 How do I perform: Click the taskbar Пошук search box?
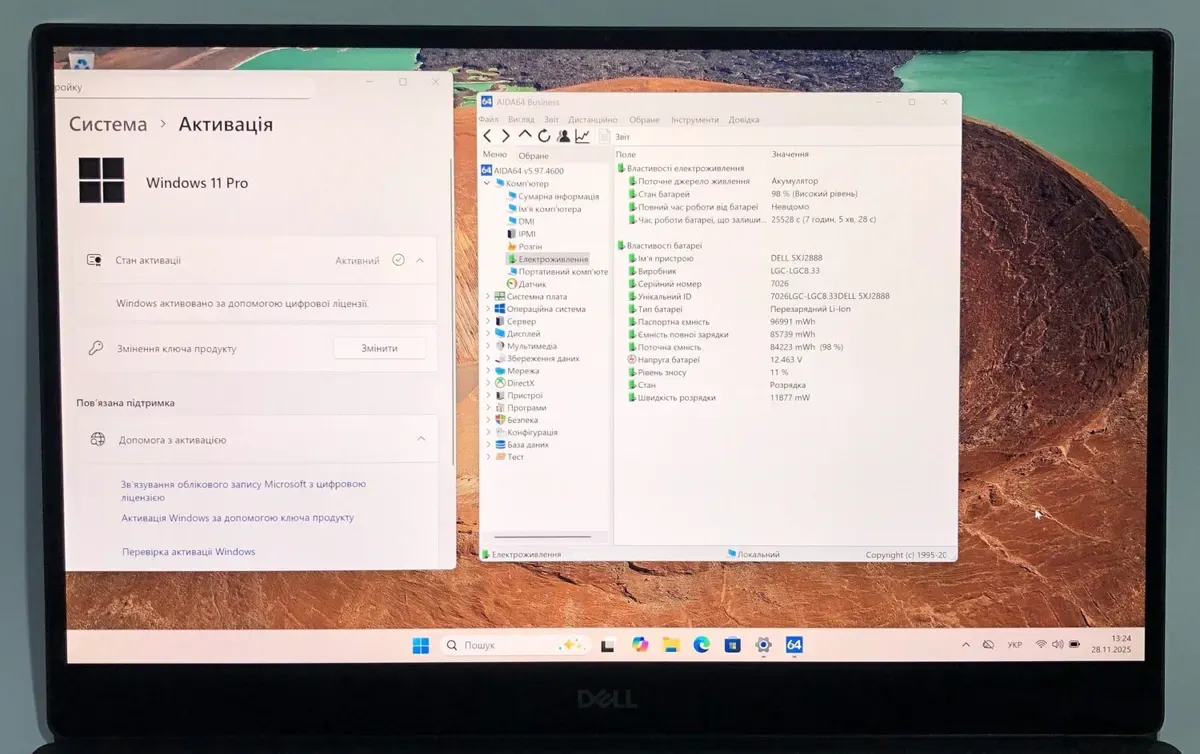pos(500,645)
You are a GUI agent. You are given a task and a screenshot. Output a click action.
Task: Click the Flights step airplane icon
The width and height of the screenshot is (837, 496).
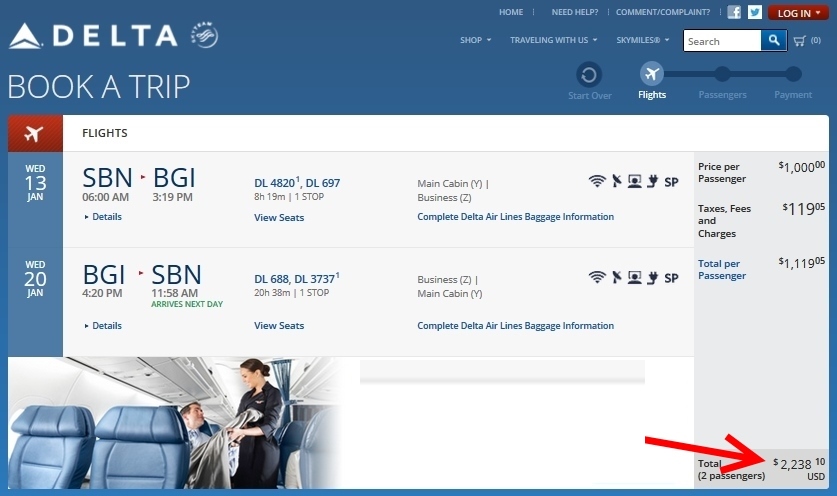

┄┄┄┄┄┄

_WRITTEN PROBLEM_
Change every "screenshot" in the material above to "screen capture" and repeat the rest of the lines as they stand, omitting the pictures.

_CORRECT RESPONSE_
 How do I perform: Click the taskbar Пошук search box?
pos(500,645)
You are a GUI agent. You are given a task and a screen capture. Output a click action.
Task: Click the Flights step airplane icon
The width and height of the screen capture is (837, 496).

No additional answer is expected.